━━ Supplied data ━━
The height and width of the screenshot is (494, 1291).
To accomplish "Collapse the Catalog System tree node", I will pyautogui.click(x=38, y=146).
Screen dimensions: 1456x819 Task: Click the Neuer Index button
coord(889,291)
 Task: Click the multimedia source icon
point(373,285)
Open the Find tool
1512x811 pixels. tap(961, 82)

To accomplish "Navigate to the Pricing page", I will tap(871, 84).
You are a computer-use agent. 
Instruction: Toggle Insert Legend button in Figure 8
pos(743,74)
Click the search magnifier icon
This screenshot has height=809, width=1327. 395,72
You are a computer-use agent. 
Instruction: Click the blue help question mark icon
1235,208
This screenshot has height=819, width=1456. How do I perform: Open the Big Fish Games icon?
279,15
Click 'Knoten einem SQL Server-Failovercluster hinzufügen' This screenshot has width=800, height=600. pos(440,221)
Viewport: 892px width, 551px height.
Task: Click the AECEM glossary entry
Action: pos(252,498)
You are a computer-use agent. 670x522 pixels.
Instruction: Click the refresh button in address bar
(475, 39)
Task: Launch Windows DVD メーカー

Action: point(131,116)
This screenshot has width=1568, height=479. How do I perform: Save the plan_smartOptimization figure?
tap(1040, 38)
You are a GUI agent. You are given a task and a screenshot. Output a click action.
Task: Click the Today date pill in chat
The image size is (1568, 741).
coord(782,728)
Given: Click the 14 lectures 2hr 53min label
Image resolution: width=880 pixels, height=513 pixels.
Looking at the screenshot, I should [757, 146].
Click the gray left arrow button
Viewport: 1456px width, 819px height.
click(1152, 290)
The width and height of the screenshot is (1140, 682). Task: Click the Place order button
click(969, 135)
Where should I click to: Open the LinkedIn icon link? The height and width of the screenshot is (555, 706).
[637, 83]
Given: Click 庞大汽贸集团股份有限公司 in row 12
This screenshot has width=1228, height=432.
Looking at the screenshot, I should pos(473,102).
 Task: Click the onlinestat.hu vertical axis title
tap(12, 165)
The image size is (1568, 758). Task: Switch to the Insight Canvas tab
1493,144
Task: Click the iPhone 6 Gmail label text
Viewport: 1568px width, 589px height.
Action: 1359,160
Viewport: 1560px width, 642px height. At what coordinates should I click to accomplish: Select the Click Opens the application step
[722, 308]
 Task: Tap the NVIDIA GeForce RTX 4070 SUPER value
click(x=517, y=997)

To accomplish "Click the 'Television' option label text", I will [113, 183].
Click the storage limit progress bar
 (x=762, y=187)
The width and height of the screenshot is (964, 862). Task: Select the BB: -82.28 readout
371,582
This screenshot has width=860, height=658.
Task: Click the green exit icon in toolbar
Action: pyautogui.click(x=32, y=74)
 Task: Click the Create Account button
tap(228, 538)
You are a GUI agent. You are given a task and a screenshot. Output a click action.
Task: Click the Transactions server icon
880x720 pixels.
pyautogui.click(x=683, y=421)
━━━
Duplicate the rows above from the line containing "Screen dimensions: 1456x819" through the line containing "This screenshot has height=809, width=1327.", keeping every line identical.

_Finished exercise_
Screen dimensions: 1456x819 Task: Click the Neuer Index button
coord(889,291)
 Task: Click the multimedia source icon
point(373,285)
Open the Find tool
1512x811 pixels. tap(961, 82)

To accomplish "Navigate to the Pricing page", I will tap(871, 84).
You are a computer-use agent. 
Instruction: Toggle Insert Legend button in Figure 8
pos(743,74)
Click the search magnifier icon
This screenshot has height=809, width=1327. 395,72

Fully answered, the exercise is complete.